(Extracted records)
□ □ □ □ □ □ □
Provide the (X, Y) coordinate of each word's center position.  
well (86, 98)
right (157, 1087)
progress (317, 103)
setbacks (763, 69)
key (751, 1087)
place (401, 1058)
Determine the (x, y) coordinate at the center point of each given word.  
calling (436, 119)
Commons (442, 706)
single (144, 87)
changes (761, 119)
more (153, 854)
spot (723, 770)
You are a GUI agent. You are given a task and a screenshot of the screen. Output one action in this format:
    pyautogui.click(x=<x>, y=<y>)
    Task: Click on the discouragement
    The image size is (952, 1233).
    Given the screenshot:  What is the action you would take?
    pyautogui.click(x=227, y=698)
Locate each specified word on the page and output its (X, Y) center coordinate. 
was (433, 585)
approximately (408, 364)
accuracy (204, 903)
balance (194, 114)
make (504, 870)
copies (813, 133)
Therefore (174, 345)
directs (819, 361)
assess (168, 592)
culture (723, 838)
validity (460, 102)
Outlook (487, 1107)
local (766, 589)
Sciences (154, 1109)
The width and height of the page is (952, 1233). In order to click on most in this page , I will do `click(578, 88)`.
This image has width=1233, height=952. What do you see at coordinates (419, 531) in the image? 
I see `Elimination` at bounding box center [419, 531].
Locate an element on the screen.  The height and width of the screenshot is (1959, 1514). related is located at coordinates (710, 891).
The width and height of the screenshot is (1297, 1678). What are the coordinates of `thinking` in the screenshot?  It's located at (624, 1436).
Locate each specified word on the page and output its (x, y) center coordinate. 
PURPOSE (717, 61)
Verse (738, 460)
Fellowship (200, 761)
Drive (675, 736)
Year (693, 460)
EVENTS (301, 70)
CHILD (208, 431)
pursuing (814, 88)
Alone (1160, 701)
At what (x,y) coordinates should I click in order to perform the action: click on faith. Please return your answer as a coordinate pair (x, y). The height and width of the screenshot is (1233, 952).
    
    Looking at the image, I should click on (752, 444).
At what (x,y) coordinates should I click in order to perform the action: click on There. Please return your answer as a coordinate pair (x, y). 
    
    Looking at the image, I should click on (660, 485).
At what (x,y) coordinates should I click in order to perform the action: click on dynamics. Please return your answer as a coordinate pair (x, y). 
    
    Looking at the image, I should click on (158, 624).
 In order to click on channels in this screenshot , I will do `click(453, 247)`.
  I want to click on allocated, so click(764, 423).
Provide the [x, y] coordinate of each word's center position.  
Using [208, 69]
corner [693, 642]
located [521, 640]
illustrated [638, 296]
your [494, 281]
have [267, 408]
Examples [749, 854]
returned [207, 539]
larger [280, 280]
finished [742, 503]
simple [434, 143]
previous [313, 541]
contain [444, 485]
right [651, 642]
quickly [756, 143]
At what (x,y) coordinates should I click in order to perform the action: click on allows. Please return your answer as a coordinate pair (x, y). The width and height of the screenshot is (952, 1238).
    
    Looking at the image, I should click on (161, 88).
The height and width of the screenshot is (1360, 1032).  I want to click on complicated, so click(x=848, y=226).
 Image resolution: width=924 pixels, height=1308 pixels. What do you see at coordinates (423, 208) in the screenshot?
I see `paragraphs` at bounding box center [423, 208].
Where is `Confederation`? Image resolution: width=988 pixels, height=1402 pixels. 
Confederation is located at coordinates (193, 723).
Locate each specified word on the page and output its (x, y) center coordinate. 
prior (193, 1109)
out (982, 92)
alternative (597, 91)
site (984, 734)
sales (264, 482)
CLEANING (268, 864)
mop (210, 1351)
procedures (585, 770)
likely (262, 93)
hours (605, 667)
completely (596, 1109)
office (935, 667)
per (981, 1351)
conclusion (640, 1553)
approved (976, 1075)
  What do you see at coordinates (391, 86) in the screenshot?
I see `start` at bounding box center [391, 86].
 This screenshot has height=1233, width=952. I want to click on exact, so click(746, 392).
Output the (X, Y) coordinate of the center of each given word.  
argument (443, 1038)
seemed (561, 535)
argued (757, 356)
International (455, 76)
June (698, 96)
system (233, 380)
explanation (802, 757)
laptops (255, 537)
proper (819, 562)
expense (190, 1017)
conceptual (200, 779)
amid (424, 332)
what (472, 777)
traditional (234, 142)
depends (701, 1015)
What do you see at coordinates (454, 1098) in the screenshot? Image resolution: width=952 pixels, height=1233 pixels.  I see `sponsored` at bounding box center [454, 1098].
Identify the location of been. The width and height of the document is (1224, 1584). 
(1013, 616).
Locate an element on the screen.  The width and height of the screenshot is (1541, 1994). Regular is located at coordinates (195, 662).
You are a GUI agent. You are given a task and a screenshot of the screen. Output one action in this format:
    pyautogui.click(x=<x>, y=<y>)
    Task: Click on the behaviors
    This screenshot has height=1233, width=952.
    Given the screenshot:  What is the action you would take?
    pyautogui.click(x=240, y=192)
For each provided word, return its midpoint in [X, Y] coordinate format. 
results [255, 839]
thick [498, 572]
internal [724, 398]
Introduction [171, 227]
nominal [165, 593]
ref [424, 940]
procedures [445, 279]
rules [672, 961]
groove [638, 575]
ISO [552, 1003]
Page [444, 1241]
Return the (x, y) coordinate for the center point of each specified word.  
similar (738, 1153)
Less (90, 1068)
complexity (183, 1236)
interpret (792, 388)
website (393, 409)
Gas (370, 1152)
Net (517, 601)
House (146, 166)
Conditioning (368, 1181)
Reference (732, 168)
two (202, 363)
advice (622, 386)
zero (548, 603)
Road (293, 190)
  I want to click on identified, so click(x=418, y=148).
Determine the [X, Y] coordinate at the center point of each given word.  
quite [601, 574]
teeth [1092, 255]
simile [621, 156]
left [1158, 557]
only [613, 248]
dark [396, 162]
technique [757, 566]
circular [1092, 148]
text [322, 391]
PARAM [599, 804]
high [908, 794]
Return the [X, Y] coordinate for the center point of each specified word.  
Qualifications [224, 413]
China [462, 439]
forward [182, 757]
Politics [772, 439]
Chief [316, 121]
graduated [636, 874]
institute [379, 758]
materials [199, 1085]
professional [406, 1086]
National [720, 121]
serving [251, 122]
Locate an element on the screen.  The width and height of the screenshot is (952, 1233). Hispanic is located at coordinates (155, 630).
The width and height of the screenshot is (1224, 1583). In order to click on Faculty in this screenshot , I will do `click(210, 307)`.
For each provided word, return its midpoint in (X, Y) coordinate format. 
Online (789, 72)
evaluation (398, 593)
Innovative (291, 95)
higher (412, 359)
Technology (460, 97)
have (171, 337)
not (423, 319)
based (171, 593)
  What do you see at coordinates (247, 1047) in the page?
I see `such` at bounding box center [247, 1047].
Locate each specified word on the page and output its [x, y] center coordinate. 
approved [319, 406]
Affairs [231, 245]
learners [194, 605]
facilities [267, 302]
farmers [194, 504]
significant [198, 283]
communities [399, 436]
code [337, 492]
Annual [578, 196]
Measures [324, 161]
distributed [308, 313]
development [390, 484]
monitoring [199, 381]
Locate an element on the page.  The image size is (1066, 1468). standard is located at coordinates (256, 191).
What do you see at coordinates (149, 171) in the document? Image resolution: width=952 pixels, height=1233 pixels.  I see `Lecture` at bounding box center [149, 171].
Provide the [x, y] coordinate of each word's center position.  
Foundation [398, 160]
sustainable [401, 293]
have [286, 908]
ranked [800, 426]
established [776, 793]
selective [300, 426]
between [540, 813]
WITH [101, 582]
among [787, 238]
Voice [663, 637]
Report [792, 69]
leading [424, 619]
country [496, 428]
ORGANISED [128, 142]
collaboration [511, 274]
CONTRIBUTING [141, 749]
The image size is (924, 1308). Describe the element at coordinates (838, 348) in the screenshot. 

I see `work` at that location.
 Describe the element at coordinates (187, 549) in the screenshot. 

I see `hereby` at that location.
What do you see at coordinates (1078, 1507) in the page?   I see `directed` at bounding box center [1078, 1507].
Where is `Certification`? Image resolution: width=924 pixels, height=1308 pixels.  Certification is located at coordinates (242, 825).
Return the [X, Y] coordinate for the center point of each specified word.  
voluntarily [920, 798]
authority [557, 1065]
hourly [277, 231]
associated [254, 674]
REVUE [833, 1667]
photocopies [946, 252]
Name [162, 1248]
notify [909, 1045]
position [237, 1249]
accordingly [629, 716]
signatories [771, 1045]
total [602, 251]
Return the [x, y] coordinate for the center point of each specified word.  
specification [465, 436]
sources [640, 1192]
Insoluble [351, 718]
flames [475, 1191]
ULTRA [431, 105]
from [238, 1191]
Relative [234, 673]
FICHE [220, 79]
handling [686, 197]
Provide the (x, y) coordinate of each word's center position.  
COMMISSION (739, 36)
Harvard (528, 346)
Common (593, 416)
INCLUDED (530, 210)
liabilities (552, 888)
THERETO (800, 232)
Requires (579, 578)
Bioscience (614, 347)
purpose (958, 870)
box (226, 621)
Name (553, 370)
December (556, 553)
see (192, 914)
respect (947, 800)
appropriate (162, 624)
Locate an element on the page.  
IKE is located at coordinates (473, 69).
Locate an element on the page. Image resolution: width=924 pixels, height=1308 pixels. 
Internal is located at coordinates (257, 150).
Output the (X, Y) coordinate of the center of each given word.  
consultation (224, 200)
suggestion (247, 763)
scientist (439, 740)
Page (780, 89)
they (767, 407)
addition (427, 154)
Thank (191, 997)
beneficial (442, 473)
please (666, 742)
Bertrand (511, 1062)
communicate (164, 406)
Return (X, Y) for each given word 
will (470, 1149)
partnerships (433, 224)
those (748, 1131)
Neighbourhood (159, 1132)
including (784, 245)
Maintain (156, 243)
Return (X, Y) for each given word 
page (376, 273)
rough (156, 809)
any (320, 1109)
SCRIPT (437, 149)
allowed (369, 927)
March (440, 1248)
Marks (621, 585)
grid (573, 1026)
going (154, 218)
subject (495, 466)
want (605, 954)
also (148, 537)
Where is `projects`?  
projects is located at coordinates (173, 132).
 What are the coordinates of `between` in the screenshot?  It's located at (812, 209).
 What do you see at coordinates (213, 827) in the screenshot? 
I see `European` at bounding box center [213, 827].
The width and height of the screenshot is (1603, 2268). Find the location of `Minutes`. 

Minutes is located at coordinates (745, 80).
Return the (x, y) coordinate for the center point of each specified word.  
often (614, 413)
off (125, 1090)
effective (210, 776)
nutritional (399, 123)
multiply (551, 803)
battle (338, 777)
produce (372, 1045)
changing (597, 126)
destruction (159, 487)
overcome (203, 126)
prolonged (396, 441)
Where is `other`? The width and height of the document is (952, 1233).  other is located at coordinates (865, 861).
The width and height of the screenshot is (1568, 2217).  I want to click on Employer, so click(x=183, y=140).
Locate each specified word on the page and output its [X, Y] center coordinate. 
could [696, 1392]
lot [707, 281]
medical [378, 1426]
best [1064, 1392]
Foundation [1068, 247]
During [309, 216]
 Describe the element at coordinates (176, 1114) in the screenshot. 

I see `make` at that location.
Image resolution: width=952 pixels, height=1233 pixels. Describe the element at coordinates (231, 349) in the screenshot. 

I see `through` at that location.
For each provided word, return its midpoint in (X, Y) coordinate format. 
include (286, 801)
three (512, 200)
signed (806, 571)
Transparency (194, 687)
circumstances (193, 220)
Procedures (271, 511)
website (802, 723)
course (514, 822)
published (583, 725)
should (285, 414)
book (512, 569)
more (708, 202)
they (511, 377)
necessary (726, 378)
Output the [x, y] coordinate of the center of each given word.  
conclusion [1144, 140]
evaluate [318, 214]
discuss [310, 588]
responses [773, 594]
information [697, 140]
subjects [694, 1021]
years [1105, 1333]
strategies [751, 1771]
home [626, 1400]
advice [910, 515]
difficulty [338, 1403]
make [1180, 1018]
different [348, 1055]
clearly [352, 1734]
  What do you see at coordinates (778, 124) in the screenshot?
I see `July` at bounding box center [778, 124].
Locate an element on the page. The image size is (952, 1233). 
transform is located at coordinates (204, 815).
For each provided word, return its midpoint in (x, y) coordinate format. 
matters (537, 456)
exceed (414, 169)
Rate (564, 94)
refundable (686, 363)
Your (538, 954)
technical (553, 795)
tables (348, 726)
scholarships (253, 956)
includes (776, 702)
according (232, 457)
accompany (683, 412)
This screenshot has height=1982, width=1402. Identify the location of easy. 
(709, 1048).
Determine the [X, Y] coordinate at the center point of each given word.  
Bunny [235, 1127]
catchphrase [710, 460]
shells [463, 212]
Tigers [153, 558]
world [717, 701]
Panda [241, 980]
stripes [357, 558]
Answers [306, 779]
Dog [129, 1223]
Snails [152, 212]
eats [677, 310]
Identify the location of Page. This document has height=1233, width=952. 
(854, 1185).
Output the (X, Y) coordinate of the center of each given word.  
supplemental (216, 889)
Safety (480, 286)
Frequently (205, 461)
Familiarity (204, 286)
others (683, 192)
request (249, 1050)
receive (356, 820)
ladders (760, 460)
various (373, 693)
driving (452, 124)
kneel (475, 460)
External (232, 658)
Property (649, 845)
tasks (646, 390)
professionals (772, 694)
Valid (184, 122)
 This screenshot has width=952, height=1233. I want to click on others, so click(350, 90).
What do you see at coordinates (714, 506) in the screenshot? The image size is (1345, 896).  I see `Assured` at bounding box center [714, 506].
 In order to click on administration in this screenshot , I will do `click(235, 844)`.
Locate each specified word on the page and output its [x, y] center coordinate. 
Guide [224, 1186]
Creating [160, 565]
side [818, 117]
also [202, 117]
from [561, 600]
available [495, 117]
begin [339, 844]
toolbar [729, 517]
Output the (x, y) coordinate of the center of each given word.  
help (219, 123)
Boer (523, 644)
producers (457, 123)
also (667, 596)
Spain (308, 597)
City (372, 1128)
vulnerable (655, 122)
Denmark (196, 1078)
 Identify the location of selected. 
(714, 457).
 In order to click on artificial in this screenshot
□ □ □ □ □ □ □
■ **Exercise task**
Rewrite the data between the lines holding "between [540, 813]" and "What do you see at coordinates (1078, 1507)", inclusive, changing "Describe" to "Identify" and leaving everything else as it is.

■ **Exercise output**
between [540, 813]
WITH [101, 582]
among [787, 238]
Voice [663, 637]
Report [792, 69]
leading [424, 619]
country [496, 428]
ORGANISED [128, 142]
collaboration [511, 274]
CONTRIBUTING [141, 749]
The image size is (924, 1308). Identify the element at coordinates (838, 348) in the screenshot. 

I see `work` at that location.
 Identify the element at coordinates (187, 549) in the screenshot. 

I see `hereby` at that location.
What do you see at coordinates (1078, 1507) in the page?   I see `directed` at bounding box center [1078, 1507].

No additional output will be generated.